DataLakes & DataWarehouses: How they are used in SEO

Although the concepts of DataWarehouses and DataLakes became part of the everyday language of Data Analysts and Data Scientists a long time ago, we have only been hearing about them in other industries for the past few years.
For example, Web Analysts and SEO Experts are beginning to take a serious look at these concepts, due to the nature of their jobs and the strong connection that exists between what they do and data manipulation. Many recent articles talk about the interest of implementing an SEO DataLake or an SEO DataWarehouse, treating the two terms as interchangeable and without making a distinction between the two.

In this article, we will guide you in determining the differences between DataLakes and DataWarehouses in order to understand their purposes and their use cases in SEO and web analytics.

DataWarehouse: structured storehouse for data

The first use of the term “DataWarehouse” dates back to 1988 in a paper by Paul Murphy and Barry Delvin, An architecture for a business and information systems. This article gives us a first definition of the concept as an easy-to-access, relational database environment, bringing together all the business data useful for strategic decision-making.

■ **Dataset section**:
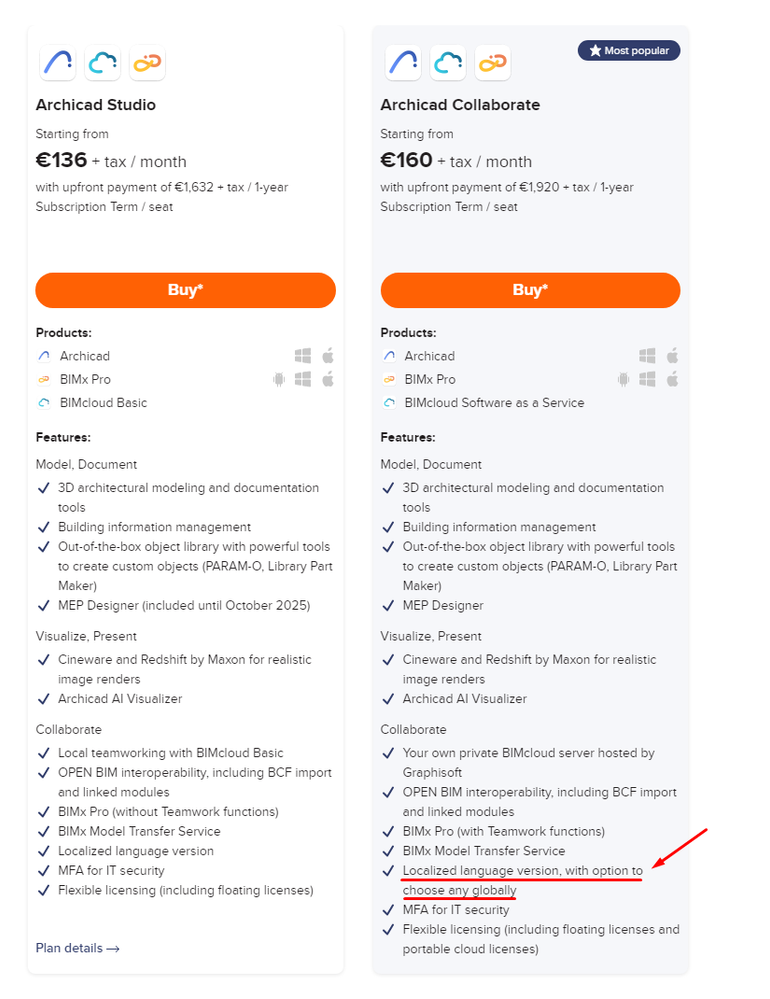Click BIMx infinity icon in Studio card header

click(x=147, y=63)

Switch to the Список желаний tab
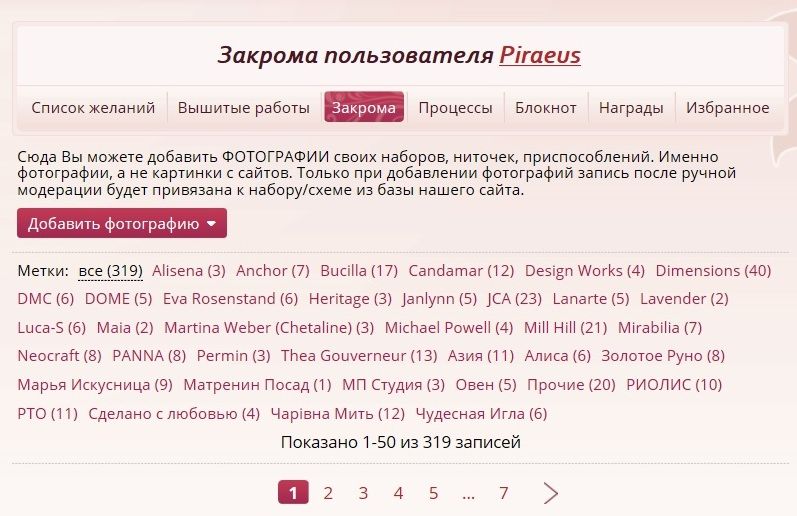pyautogui.click(x=93, y=108)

■ **Problems**:
a: According to the article on DataLakes and DataWarehouses in SEO, in what year was the term "DataWarehouse" first used?
b: Rewrite the part of the DataLakes and DataWarehouses article between "For example, Web" and "and web analytics.", inclusive, swapping "Web Analysts" for "Digital Marketers".
c: Carry on writing the article on DataLakes and DataWarehouses in SEO from the point where it stops.

■ **Responses**:
a: 1988

b:
For example, Digital Marketers and SEO Experts are beginning to take a serious look at these concepts, due to the nature of their jobs and the strong connection that exists between what they do and data manipulation. Many recent articles talk about the interest of implementing an SEO DataLake or an SEO DataWarehouse, treating the two terms as interchangeable and without making a distinction between the two.

In this article, we will guide you in determining the differences between DataLakes and DataWarehouses in order to understand their purposes and their use cases in SEO and web analytics.

c:
What does a DataWarehouse contain?

The DataWarehouse is used to gather the business data useful for strategic decision-making for the company in a single place. We are talking about business data that can cover anything from customer data, to inventory information, to conversions on a commercial website or organic visits (from a search engine such as Google for example).

It is commonly accepted that the data sent to a DataWarehouse are structured, pre-processed data used to offload operational databases, which ultimately allows these operational databases to be solicited as little as possible for query purposes.
The main goal of a DataWarehouse and those who administer it is to compile data from various, heterogeneous sources (both internal and external) in order to standardize it so that the various sources can communicate with each other. The end goal is to use this data to carry out analyses, reporting, decision-making support, etc.

Who are the daily users of a DataWarehouse?

Because of the nature of the DataWarehouse and the format and type of data it contains, it is an ideal playground for Data and Web Analysts.
Data Analysts works alongside the DataWarehouse administrator (or administration team). They define the business needs and use cases. They identify the data sources and the actions needed to process the data upstream. These data will then be used by the Data Analysts at the end of the chain.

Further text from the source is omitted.